Using a novel embedded Markov chain, we model and analyze a cognitive radio performing full-duplex spectrum sensing which is being carried out imperfectly-i.e., with errors-and asynchronously with primary traffic, from the perspective of energy efficiency. The effect of sensing frequency, which is varied by inserting sleeping periods between sensing processes is investigated, with focus on: 1) the energy efficiency of the device measured in terms of the number of successful transmissions under a limited battery budget; 2) the average throughput; and 3) the collision with the primary's traffic. We show analytically that, given false-alarm and mis-detection probabilities, the device's operation in lower-than-maximum sensing frequency may be more energy-efficient than that in maximum-frequency sensing case, while the radio is neither suffering throughput degradation nor disturbing the primary traffic seriously.

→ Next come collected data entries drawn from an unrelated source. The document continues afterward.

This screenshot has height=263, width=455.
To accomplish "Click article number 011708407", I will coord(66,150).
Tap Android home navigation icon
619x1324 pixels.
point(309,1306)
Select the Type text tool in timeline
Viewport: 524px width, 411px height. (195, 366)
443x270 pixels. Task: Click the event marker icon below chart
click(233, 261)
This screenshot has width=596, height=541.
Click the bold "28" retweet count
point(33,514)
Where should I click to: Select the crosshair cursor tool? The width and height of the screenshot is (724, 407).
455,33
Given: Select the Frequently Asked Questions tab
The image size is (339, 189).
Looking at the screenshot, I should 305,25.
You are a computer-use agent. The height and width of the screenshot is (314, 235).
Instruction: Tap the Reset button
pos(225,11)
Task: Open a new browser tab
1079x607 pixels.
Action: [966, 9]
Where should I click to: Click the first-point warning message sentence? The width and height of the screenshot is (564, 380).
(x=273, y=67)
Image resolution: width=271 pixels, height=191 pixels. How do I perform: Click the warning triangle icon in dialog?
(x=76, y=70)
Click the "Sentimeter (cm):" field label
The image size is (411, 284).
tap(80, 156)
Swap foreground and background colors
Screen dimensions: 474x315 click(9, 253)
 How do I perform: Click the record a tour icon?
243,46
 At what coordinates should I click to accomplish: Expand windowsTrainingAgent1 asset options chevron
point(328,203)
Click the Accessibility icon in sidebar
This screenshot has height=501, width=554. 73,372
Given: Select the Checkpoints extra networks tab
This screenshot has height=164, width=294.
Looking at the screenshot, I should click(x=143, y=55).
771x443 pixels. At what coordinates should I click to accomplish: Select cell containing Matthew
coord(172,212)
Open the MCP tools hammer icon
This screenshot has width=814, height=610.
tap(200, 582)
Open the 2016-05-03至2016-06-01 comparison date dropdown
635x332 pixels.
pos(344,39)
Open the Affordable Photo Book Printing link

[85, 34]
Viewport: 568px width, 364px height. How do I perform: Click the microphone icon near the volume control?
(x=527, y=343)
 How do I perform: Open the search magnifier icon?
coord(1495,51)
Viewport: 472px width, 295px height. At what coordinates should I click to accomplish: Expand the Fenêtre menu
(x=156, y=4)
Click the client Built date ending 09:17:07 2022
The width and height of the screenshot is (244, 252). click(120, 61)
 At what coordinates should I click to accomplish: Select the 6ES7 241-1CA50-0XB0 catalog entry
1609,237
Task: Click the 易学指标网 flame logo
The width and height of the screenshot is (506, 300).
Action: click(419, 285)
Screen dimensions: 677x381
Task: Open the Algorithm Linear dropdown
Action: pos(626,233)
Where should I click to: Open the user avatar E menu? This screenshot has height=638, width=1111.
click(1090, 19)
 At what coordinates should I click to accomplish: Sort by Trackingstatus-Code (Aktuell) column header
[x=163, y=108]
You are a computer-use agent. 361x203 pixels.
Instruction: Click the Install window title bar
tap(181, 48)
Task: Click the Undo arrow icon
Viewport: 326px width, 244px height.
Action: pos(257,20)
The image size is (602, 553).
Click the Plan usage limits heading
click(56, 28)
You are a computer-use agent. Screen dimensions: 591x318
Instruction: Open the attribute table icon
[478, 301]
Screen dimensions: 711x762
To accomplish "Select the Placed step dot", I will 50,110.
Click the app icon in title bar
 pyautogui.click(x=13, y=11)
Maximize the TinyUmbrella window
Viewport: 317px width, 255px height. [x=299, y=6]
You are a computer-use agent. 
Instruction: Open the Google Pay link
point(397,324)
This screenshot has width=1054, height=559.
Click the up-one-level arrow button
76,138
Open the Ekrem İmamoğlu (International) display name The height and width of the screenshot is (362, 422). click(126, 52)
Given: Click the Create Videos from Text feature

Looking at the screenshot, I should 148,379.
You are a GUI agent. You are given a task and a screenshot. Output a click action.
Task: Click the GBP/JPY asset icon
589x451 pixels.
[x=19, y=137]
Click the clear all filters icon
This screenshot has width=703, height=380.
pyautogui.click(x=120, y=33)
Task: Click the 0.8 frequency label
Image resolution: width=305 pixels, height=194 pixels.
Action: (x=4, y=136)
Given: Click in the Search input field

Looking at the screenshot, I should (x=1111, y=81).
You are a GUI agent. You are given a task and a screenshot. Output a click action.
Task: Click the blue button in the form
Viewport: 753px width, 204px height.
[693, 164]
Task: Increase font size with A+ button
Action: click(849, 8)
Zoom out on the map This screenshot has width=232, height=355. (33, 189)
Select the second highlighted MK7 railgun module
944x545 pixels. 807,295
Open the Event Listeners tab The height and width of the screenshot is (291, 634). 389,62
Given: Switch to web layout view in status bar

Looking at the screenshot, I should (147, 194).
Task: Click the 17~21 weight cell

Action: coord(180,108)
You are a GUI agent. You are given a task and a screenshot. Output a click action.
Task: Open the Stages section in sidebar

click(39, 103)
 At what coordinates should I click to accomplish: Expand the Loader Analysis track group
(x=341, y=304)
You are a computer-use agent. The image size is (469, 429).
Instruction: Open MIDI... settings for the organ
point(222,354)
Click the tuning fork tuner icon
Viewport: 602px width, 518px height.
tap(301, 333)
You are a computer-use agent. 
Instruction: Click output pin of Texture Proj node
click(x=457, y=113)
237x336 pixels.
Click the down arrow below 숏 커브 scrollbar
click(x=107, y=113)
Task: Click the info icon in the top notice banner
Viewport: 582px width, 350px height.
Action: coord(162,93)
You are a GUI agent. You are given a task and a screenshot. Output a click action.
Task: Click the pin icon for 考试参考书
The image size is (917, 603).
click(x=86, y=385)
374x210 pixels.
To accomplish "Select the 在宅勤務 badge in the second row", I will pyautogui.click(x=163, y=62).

We validate the deployment of such full-duplex cognitive radio (FDCR) along with the proposed sensing scheme for low-power short-range applications like wireless machine-to-machine communications and sensor networks, where the share of sensing power is comparable to that of transmission power. The merits of the proposed FDCR scheme are demonstrated through comparisons with a half-duplex cognitive radio scheme under different operating conditions and full-duplex self-interference cancellation factors.